On Fri, May 12, 2017 at 10:30 AM, Royce Williams <royce@techsolvency.com> wrote:
My $0.02, for people doing internal/private triage:
- If your use of IPv4 space is sparse by routes, dump your internal routing table and convert to summarized CIDR.
- Feed your CIDRs to masscan [1] to scan for internal port 445 (masscan randomizes targets, so destination office WAN links won't saturate, but local/intermediate might if you're not careful, so tune):
sudo masscan -p445 --rate=[packets-per-second safe for your network] -iL routes.list -oG masscan-445.out
- Use https://github.com/RiskSense-Ops/MS17-010/tree/master/scanners (the python2 one, or the Metasploit one if you can use that internally) to detect vuln. the python one is not* a parallelized script, so consider breaking it into multiple parallel runners if you have a lot of scale.
Note - I've learned that the detection rate for the Python script above is *much* lower than this nmap script.
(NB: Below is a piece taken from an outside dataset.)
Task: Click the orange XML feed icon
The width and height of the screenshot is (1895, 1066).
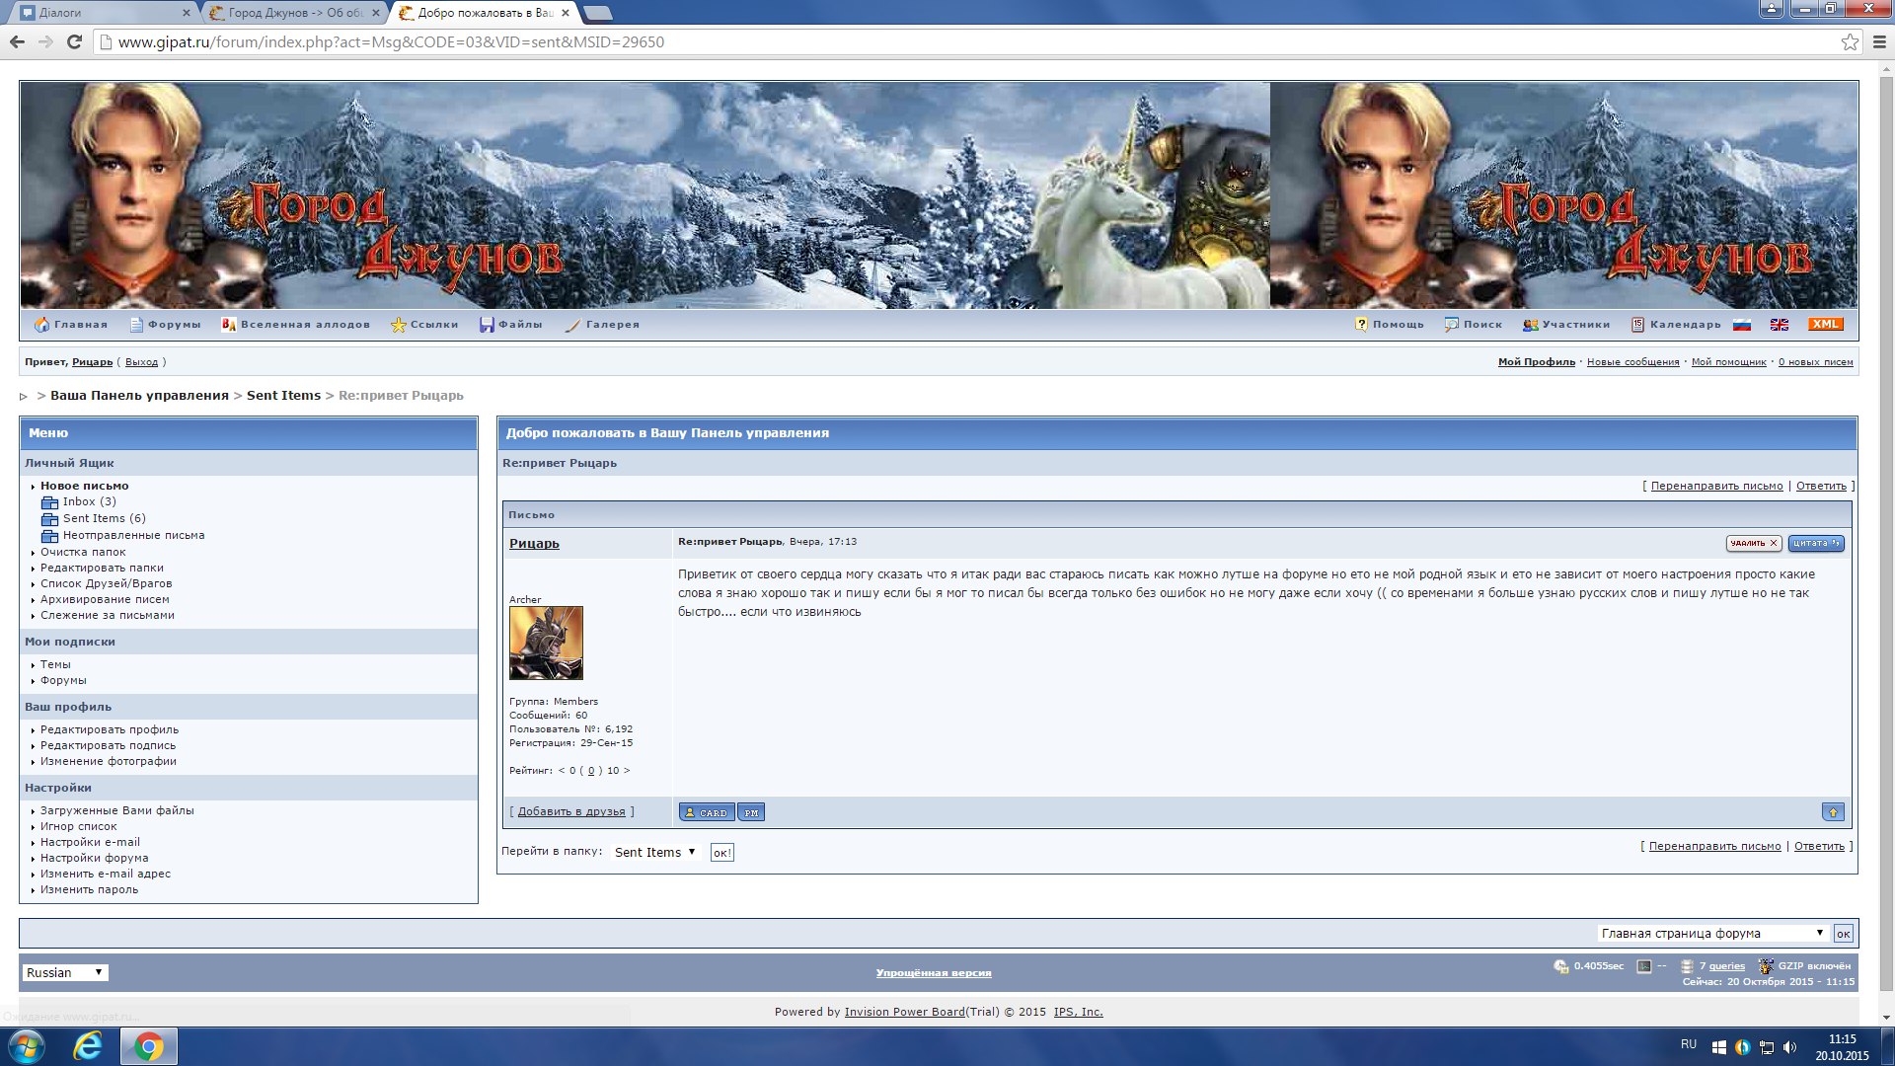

I recommend using the nmap script instead: https://github.com/cldrn/nmap-nse-scripts/blob/master/scripts/smb-vuln-ms17-...
- If you're using SCCM/other, verify that MS17-010 was applied - but be mindful of Windows-based appliances not centrally patched, etc. Trust but verify.
- In parallel, consider investigating low-hanging fruit by OU (workstations?) to disable SMBv1 entirely.